第二話(2)
頭からいかなきゃ最悪どうとでもなるだろう、という大雑把な目論見は成功したらしいが、舞い上がった土埃をもろに吸い込んだ俺は派手に咳き込んでいた。
「けほっ……げほ」
無事、といえるかどうか際どい感じに身体が痛むけど、なんとか生きて不時着はできた。
ぺっと砂まじりの唾を吐き出しながら薄目を開けて身を起こそうとしたとき、大音声の叫びが鼓膜を揺さぶる。
「悪い!!!!」
よく通る若い男の声だった。
「漏らしたつもりねえんだけど、なんか、そっちにデカいのいったっぽいって、セルシアが」
聞き覚えはない。動きながら声を張り上げているようで、荒い息づかいの合間に言葉が届く。
でかいの? っていうか、いったいどこから――声の元は近いけど、位置関係に違和感がある。土を踏む足音が頭上から聴こえる気がするんだが。
「うん、いるね」
「っ……!?」
二人目の声は、はっきりと上から聞こえた。
木の葉に隠れてよく見えないけど、俺が叩き折ってきたのとは別の木の枝の上に、ローブを羽織った小柄な人影が立っている。
「うっそだろなんで? さっき俺ぜんぶ仕留めたよな――こっち片付けたらすぐ向かう。お前は手出すなよ」
「ありがとう。僕を心配してくれるなんてレオンは優しいね」
「ちげえよ心配してんのは今夜の飯!」
声は二人分ハッキリと聞こえるのに、会話の相手の姿は見えない。これ、魔術……か? よく目をこらしてみると、音の発信源らしい宙空にうっすらと浮遊する陣が見えた。
どれだけ離れてるかわからないけど、特定個人に関わる音だけを、そこにいるのと変わらないほどの音質で転送するなんて、かなり高度な部類の魔術だ。
「さて――手出し無用と言われはしたけれど、先に問わせてもらおう」
風に吹かれて、声の主のローブがはためく。袖口から覗く手首はずいぶんと華奢だった。女? いや、それにしては声が低い。あの細腕なら、魔剣士ということはないよな。やはり高位の魔術師か?

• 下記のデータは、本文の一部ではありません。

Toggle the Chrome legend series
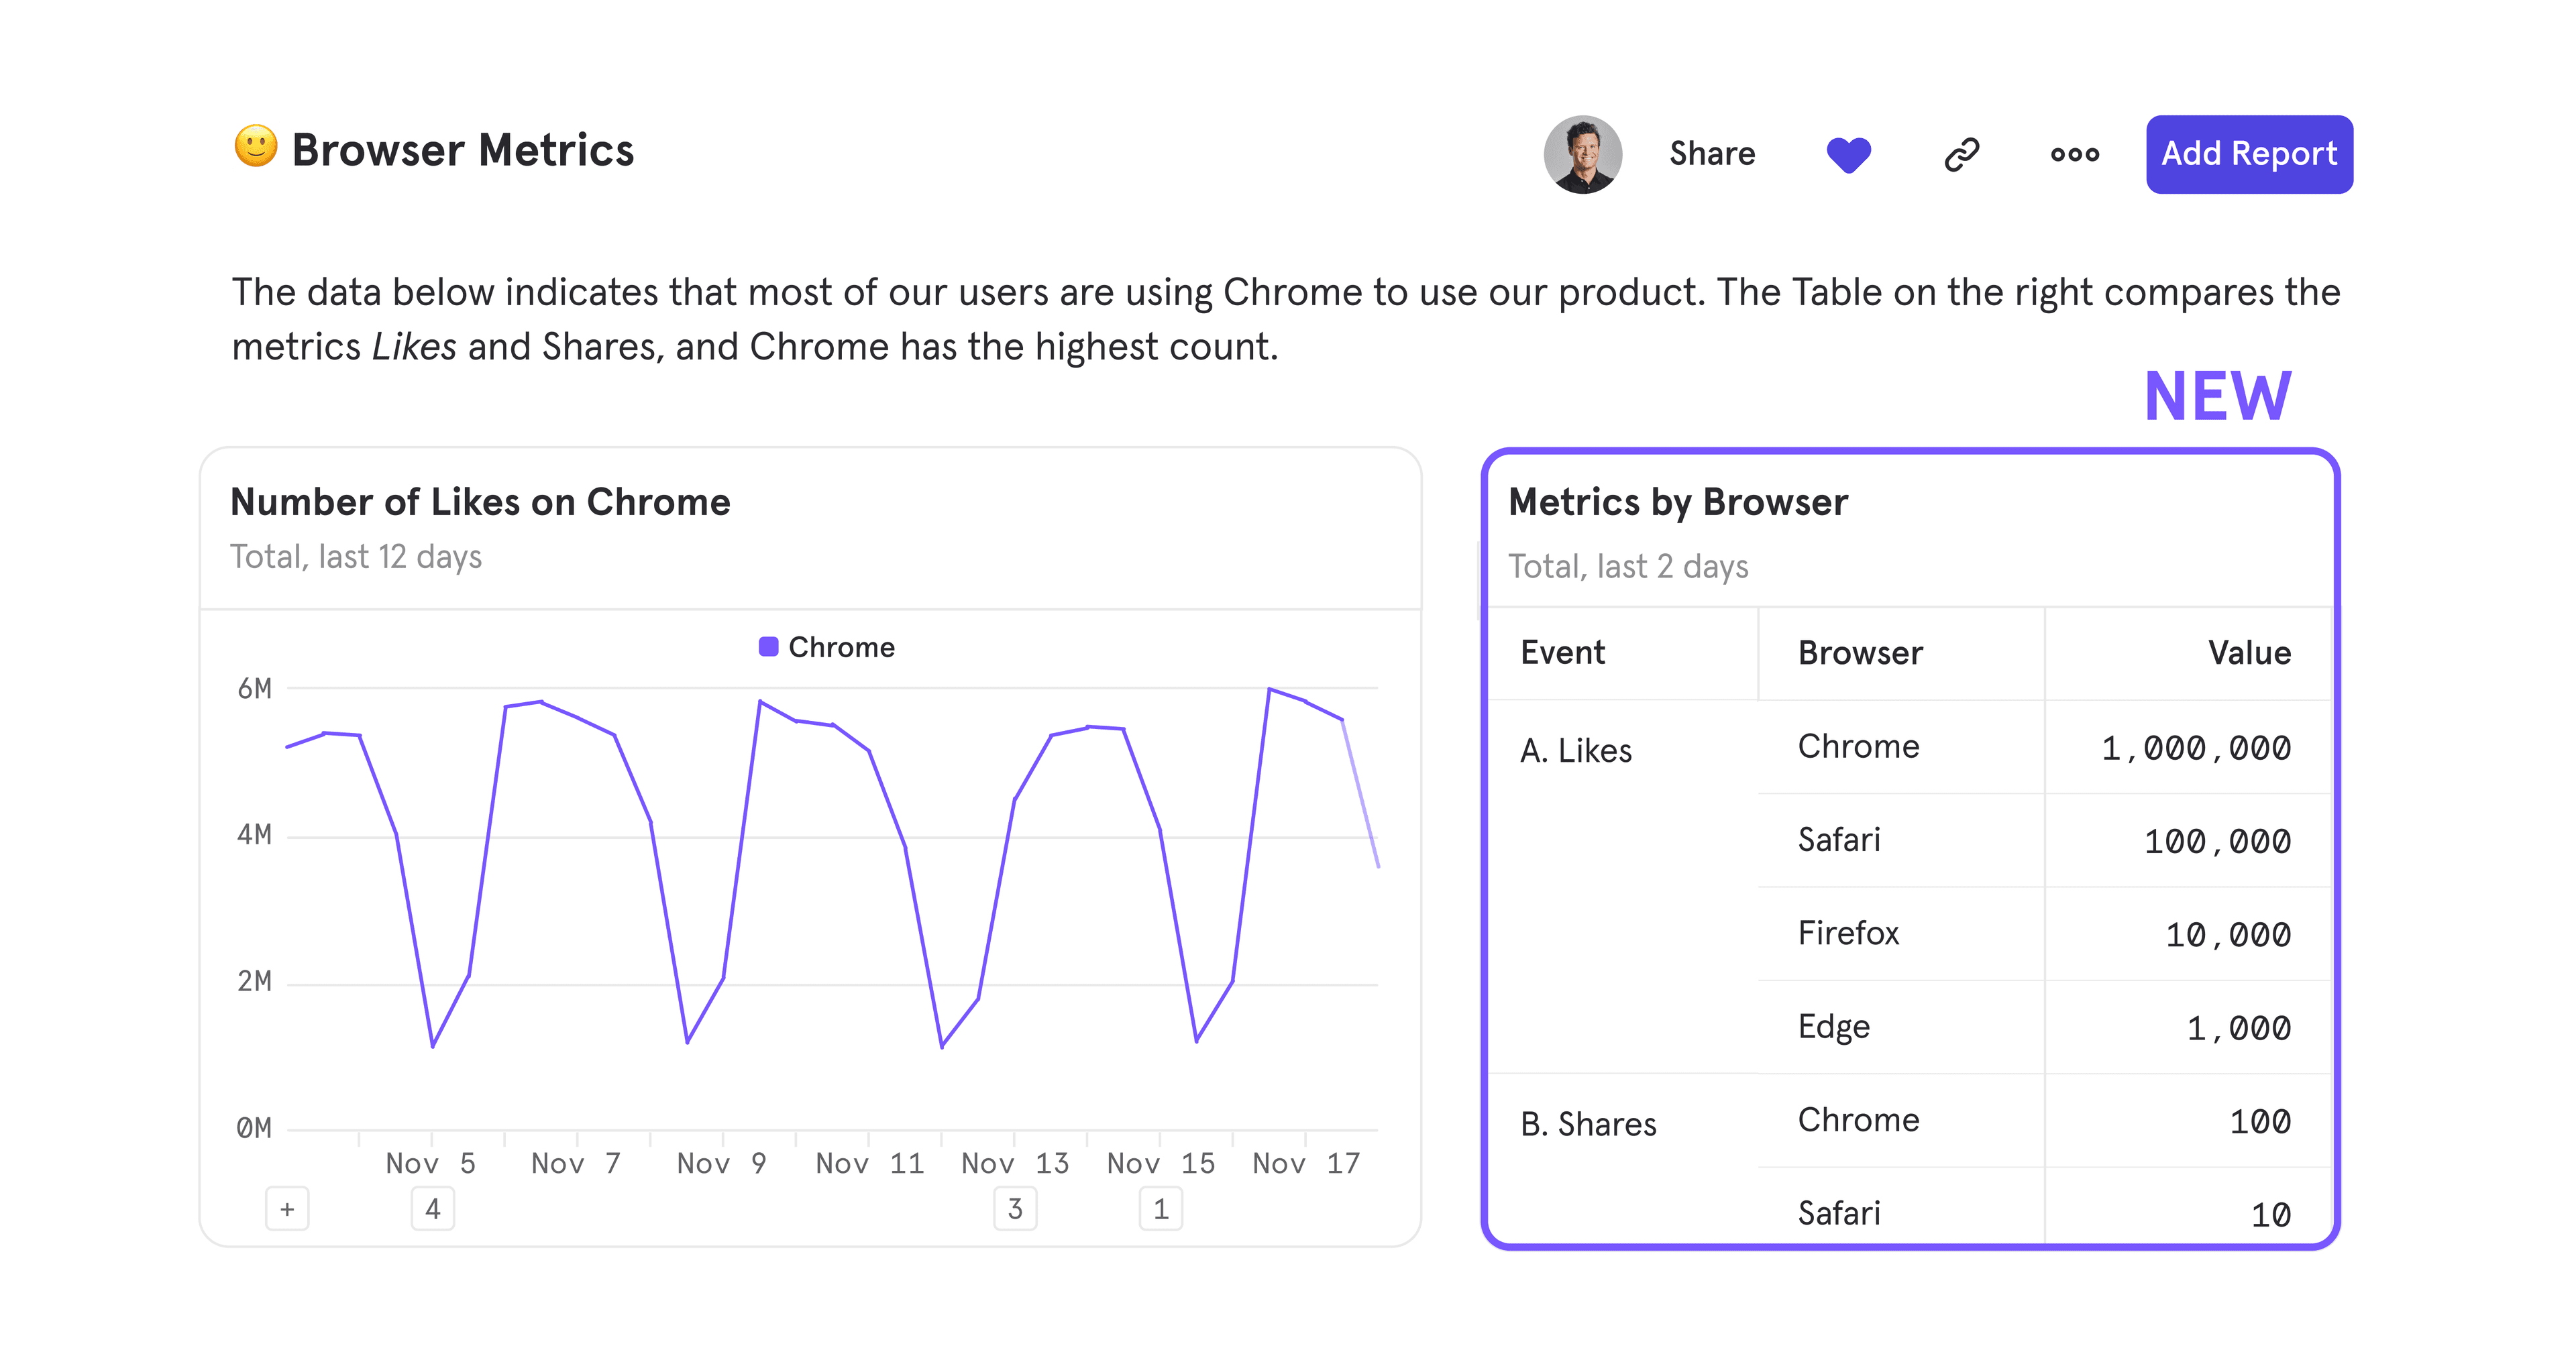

名のある魔導師ならば所属する国家の紋章を身につけるものだけど、ローブにそれらしきものは見当たらない。身元を伏せた高位の魔術師なんて、後ろ暗い事情があるとしか思えないが――そもそも、ここがまだ大陸の西側、精霊の領域であるならば、普通の人間がいるはずはなかった。
そしてそれは、俺に対しても言えること、なわけで。
「きみは何者だ? 人間? 精霊? あるいは魔性の類か」
茶褐色の瞳でじっと俺を見下ろしながら、穏やかながらも有無を言わせない重さをもった声色で問う。
「黙秘したければそれも結構。ただ、連れは野育ちでね。言葉を交わせない生物は等しく獲物と認識されるかもしれない」
淡々と語る魔術師の肩に、何食わぬ顔をした白銀の少女がふわりと舞い降り――風精霊は親しげに頬擦りをして、そのまま溶けるようにして消えてしまった。